Reactions: Like 1 | Agree 1


----------



## Alex (24/7/14)

Hot damn, the whole site just got a lot better looking 2 seconds ago.

Reactions: Like 1


----------



## Bonez007 (24/7/14)

Looks nice! However, the footer shows 'custom link' instead of the retailers names


----------



## Gizmo (24/7/14)

This will all be fixed.. Just analyzing the changes.


----------



## BumbleBee (24/7/14)

It looks super so far, everything is AWESOME 

​

Reactions: Agree 3 | Funny 1


----------



## BhavZ (24/7/14)

BumbleBee said:


> It looks super so far, everything is AWESOME
> 
> View attachment 8503​


Everything is cool when you work as a team

Reactions: Like 1 | Winner 2


----------



## Bonez007 (24/7/14)

@Gizmo, i have a small, silly issue. At the home screen, when i click for it to load, everything comes up and i am able to scroll up and down, but a few seconds later the page moves up as if an image or banner at the top of the page just loaded, and i end up clicking the wrong link. I am using an ipad and safari browser, if that makes a difference.


----------



## annemarievdh (24/7/14)

Thank you @Gizmo for doing so much for us bunch of weirdo forumites. It does look good, and is practical

Reactions: Agree 1


----------



## annemarievdh (24/7/14)

The onley thing I miss is the Ecigssa banner on the top.


----------



## annemarievdh (24/7/14)

And thank you its back


----------



## shabbar (24/7/14)

annemarievdh said:


> The onley thing I miss is the Ecigssa banner on the top.


you should have asked for something bigger

Reactions: Funny 1


----------



## Imthiaz Khan (24/7/14)

Looks awesome 
Thank you!


----------



## Gizmo (24/7/14)

Any issues please let me know.

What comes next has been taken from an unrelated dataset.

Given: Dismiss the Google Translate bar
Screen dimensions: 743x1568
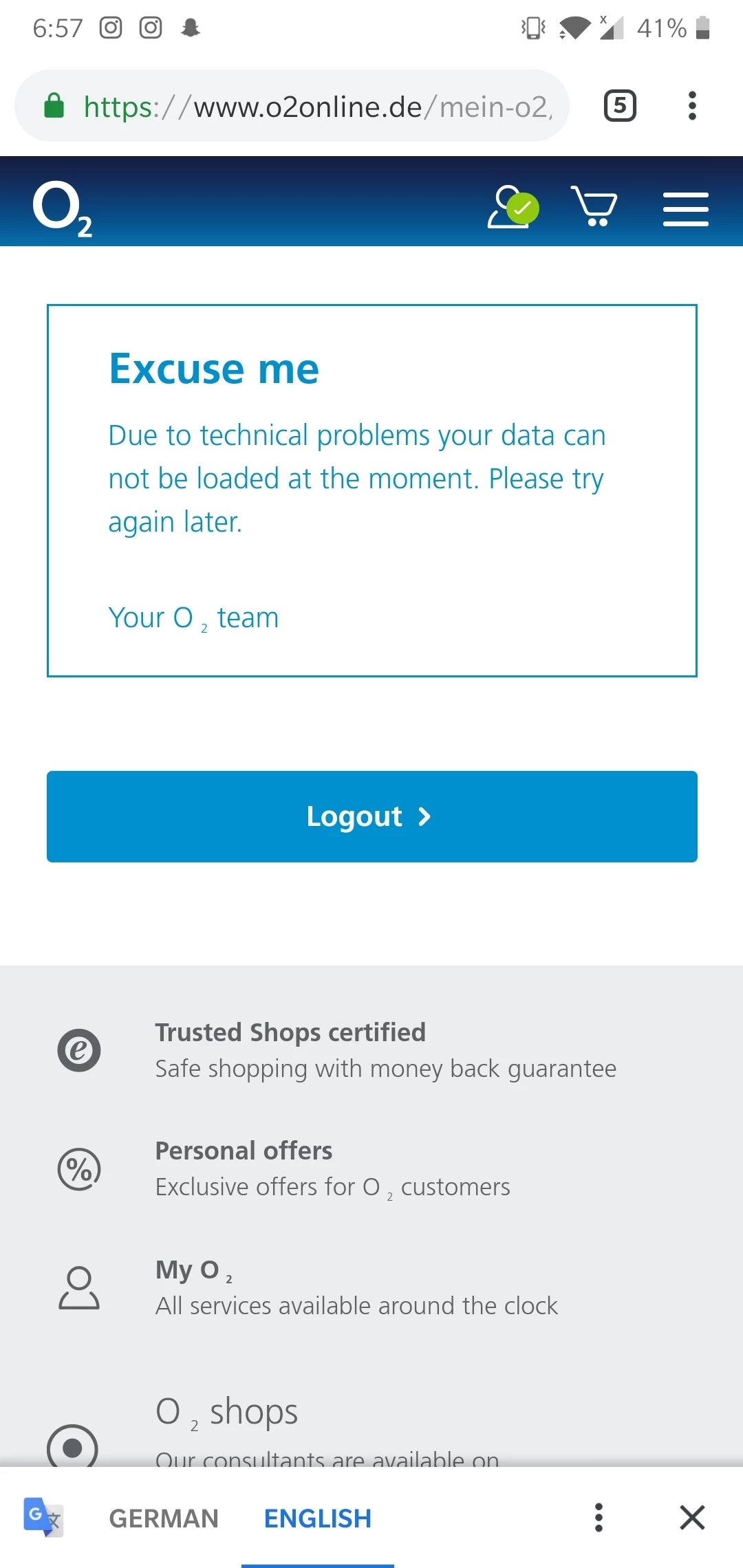Looking at the screenshot, I should (x=692, y=1517).
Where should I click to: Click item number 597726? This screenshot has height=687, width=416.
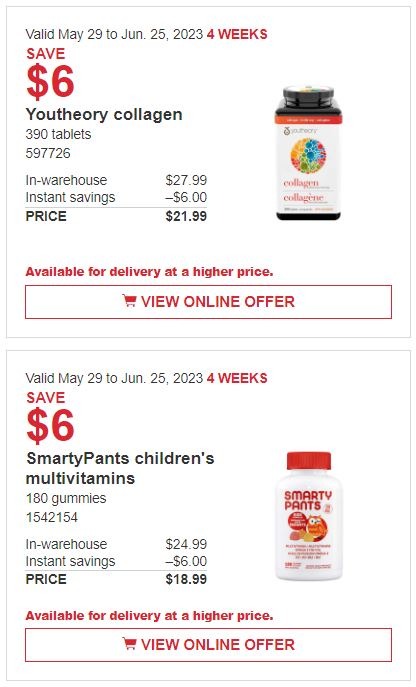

As for the ipad issue, I will investigate.


----------



## BumbleBee (24/7/14)

clicking on a notification, when the page loads I must scroll up one click to see the post, it gets cut off by the blue toolbar. (Chrome on PC)

also, my profile button on the toolbar at the top right shows my pic and *Bumbl...* (not a big pain, just sayin')


----------



## annemarievdh (24/7/14)

BumbleBee said:


> clicking on a notification, when the page loads I must scroll up one click to see the post, it gets cut off by the blue toolbar. (Chrome on PC)
> 
> also, my profile button on the toolbar at the top right shows my pic and *Bumbl...* (not a big pain, just sayin')


 
I alsow have crome on my laptop and does the same with the post.

But

I think the Profile button thingie is suppose to look like that mine just shows pic and *annem... *It looks right like that to me

And

I just realized at my Info on the right of my post it doesnt show my location anymore and a couple of other things are missing,


----------



## Mike (24/7/14)

Anyone else getting this on mobile?


----------



## Silverbear (24/7/14)

Love the new look @Gizmo, still testing on all of my platforms.

Thanks dude


----------



## Andre (24/7/14)

I like it so far, thank you.

Location now missing, as someone mentioned.

The "New Posts" list is now very big fonts, which makes for a lot of scrolling.

Whilst I am at it - trophy points are not adding any real value imo and only takes up space. Maybe that can be removed.


----------



## Gizmo (24/7/14)

Mike said:


> View attachment 8508
> 
> 
> Anyone else getting this on mobile?


 
I will make sure these are responsive, let me just get the layout down.

As for location I will put it back.

Reactions: Like 1


----------



## Riaz (24/7/14)

yeah the one scroll up to view latest reply is a pita

lucky for me i have a short nickname, so my full name shows

Reactions: Agree 1


----------



## Andre (24/7/14)

Andre said:


> I like it so far, thank you.
> 
> The "New Posts" list is now very big fonts, which makes for a lot of scrolling.


 
Ah, see my browser was at 110 %, so not that big in the font department as I thought - my bad.

Reactions: Funny 2


----------



## Silver (24/7/14)

Hi @Gizmo
Great that you are always making improvements. Well done!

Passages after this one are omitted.